=== EXERCISE ===
Copy the records from the line with "Screen dimensions: 486x484" up to and including the last line of the records, requests included. Multiply every click coordinate in the answers by 0.6 and round to whole numbers, with halves rounded up.

******

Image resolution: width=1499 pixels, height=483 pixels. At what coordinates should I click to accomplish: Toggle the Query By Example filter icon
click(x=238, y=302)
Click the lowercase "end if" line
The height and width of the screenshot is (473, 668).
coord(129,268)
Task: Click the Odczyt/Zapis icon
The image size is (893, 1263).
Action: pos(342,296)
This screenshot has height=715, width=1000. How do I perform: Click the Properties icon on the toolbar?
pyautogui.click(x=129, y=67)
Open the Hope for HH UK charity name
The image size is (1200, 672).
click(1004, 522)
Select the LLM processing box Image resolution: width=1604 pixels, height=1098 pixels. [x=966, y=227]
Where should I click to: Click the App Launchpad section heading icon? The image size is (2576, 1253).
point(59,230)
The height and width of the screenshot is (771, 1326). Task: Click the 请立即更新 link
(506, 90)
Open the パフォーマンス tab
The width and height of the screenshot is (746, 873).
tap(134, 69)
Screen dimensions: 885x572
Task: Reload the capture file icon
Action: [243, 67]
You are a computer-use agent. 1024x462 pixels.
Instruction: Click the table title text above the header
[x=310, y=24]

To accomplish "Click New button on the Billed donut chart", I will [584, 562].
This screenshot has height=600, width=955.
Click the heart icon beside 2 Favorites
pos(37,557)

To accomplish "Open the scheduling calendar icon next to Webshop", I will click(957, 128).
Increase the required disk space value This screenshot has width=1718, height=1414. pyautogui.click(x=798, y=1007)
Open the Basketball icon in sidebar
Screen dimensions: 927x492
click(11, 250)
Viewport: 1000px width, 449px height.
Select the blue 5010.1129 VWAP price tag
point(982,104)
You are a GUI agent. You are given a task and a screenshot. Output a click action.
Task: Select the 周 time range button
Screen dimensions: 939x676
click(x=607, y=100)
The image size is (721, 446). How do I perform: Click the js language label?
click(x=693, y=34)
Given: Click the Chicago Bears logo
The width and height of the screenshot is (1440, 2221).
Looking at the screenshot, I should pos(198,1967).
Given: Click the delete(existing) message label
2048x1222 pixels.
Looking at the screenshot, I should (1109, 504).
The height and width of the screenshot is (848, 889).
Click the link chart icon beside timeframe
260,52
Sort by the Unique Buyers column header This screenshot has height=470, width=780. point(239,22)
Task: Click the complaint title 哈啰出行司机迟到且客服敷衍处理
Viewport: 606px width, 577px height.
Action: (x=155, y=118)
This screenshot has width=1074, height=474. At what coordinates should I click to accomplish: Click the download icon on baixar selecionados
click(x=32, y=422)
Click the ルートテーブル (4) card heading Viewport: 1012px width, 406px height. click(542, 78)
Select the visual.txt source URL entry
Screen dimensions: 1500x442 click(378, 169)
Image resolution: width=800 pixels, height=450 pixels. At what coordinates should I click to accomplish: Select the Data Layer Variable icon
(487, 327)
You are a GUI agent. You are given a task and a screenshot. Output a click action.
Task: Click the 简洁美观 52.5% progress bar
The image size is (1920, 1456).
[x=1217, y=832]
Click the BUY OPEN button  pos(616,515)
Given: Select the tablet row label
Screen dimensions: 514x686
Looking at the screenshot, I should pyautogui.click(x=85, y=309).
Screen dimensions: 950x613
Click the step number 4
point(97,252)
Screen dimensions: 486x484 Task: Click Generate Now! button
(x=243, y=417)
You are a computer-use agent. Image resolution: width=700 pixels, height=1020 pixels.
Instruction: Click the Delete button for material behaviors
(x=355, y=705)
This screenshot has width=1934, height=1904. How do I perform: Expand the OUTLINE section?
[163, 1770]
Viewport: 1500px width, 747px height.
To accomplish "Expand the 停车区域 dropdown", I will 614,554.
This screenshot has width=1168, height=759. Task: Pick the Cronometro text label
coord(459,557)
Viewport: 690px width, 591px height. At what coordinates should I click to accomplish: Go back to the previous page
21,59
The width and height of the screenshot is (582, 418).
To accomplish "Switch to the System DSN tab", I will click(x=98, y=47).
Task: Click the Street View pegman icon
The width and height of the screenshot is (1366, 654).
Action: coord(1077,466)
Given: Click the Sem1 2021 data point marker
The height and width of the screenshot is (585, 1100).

******

=== RESPONSE BELOW ===
Screen dimensions: 486x484 Task: Click Generate Now! button
(x=146, y=250)
You are a computer-use agent. Image resolution: width=700 pixels, height=1020 pixels.
Instruction: Click the Delete button for material behaviors
(x=213, y=423)
This screenshot has width=1934, height=1904. How do I perform: Expand the OUTLINE section?
[98, 1062]
Viewport: 1500px width, 747px height.
To accomplish "Expand the 停车区域 dropdown", I will 368,332.
This screenshot has width=1168, height=759. Task: Pick the Cronometro text label
coord(275,334)
Viewport: 690px width, 591px height. At what coordinates should I click to accomplish: Go back to the previous page
13,35
The width and height of the screenshot is (582, 418).
To accomplish "Switch to the System DSN tab", I will click(x=59, y=28).
Task: Click the Street View pegman icon
The width and height of the screenshot is (1366, 654).
Action: coord(646,280)
Given: Click the Sem1 2021 data point marker
The height and width of the screenshot is (585, 1100).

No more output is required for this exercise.